What the exercise asks —
For the material below, output exactly the span from the line with "Task: Click the black knife handle in hand" to the line with "Viewport: 640px width, 480px height.", including both, and nothing besides.

Provided records —
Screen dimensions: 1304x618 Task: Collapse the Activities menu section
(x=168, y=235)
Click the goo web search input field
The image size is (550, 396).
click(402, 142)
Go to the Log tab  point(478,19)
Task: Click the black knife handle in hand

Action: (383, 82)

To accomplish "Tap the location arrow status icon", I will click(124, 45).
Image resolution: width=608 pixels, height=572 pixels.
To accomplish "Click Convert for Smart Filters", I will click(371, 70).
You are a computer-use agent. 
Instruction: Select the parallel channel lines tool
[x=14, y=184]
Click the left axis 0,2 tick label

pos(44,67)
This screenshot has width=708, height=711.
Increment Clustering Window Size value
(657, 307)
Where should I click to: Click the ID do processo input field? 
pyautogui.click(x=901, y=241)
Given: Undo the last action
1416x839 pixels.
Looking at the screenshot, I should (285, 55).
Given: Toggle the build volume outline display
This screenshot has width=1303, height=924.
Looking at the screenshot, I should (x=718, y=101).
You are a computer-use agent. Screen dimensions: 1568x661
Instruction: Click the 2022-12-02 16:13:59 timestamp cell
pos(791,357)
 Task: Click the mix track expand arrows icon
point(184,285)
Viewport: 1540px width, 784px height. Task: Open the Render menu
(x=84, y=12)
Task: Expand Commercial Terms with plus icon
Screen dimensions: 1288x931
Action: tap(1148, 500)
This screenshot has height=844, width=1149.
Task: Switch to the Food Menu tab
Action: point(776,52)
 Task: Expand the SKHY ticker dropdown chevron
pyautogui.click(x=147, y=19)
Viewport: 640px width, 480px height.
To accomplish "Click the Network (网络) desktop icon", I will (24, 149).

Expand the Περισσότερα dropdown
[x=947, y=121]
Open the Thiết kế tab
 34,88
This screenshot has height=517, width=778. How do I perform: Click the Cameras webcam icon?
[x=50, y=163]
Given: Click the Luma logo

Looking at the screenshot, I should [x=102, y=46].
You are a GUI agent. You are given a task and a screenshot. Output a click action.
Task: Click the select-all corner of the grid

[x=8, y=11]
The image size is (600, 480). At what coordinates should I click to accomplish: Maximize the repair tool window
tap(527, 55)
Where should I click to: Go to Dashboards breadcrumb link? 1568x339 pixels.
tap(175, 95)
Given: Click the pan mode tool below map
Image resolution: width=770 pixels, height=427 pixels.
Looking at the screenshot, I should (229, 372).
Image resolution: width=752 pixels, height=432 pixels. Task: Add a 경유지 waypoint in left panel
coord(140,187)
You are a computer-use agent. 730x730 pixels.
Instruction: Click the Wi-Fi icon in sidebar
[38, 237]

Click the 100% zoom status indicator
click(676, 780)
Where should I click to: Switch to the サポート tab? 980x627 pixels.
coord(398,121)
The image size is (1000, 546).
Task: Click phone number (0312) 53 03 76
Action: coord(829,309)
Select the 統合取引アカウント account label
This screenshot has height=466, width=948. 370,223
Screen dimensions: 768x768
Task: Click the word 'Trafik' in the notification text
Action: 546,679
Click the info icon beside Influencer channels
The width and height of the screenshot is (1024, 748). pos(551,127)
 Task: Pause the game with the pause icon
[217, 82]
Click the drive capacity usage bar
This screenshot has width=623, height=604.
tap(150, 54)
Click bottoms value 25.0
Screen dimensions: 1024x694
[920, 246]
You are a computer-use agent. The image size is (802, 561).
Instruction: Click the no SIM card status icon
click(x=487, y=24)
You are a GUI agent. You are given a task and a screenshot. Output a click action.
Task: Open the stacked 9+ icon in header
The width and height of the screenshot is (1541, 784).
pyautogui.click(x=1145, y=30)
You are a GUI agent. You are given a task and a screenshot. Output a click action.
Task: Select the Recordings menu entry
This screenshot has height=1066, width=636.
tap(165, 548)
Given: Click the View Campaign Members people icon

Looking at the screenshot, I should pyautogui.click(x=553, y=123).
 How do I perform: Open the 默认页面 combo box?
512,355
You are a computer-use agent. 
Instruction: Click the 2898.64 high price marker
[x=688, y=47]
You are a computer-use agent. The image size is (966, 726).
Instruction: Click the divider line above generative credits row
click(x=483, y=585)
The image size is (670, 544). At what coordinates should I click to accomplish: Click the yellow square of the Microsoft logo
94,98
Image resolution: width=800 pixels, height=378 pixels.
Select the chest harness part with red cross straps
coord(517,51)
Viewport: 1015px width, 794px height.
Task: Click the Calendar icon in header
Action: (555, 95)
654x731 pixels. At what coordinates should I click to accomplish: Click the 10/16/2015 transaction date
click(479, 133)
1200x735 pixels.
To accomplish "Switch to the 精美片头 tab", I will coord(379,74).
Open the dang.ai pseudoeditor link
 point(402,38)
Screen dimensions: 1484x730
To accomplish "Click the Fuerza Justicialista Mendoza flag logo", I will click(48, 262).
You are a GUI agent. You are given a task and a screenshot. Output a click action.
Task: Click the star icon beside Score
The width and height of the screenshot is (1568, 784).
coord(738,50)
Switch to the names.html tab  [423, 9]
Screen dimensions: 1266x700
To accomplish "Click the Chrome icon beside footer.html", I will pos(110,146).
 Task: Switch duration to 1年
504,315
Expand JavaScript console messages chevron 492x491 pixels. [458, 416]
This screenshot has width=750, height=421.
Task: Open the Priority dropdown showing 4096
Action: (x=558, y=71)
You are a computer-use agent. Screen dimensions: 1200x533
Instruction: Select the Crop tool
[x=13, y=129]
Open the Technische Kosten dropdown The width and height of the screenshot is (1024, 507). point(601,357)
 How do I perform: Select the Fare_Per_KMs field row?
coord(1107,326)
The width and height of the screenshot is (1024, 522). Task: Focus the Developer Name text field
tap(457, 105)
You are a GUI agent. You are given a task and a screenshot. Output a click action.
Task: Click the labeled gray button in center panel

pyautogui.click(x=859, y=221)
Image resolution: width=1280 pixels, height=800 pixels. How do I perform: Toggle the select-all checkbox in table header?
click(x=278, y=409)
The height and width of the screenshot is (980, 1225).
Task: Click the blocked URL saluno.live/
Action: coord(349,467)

Answer space —
Task: Click the black knife handle in hand

Action: (383, 82)

To accomplish "Tap the location arrow status icon", I will click(124, 45).
Image resolution: width=608 pixels, height=572 pixels.
To accomplish "Click Convert for Smart Filters", I will click(371, 70).
You are a computer-use agent. 
Instruction: Select the parallel channel lines tool
[x=14, y=184]
Click the left axis 0,2 tick label

pos(44,67)
This screenshot has width=708, height=711.
Increment Clustering Window Size value
(657, 307)
Where should I click to: Click the ID do processo input field? 
pyautogui.click(x=901, y=241)
Given: Undo the last action
1416x839 pixels.
Looking at the screenshot, I should (285, 55).
Given: Toggle the build volume outline display
This screenshot has width=1303, height=924.
Looking at the screenshot, I should (x=718, y=101).
You are a computer-use agent. Screen dimensions: 1568x661
Instruction: Click the 2022-12-02 16:13:59 timestamp cell
pos(791,357)
 Task: Click the mix track expand arrows icon
point(184,285)
Viewport: 1540px width, 784px height. Task: Open the Render menu
(x=84, y=12)
Task: Expand Commercial Terms with plus icon
Screen dimensions: 1288x931
Action: tap(1148, 500)
This screenshot has height=844, width=1149.
Task: Switch to the Food Menu tab
Action: point(776,52)
 Task: Expand the SKHY ticker dropdown chevron
pyautogui.click(x=147, y=19)
Viewport: 640px width, 480px height.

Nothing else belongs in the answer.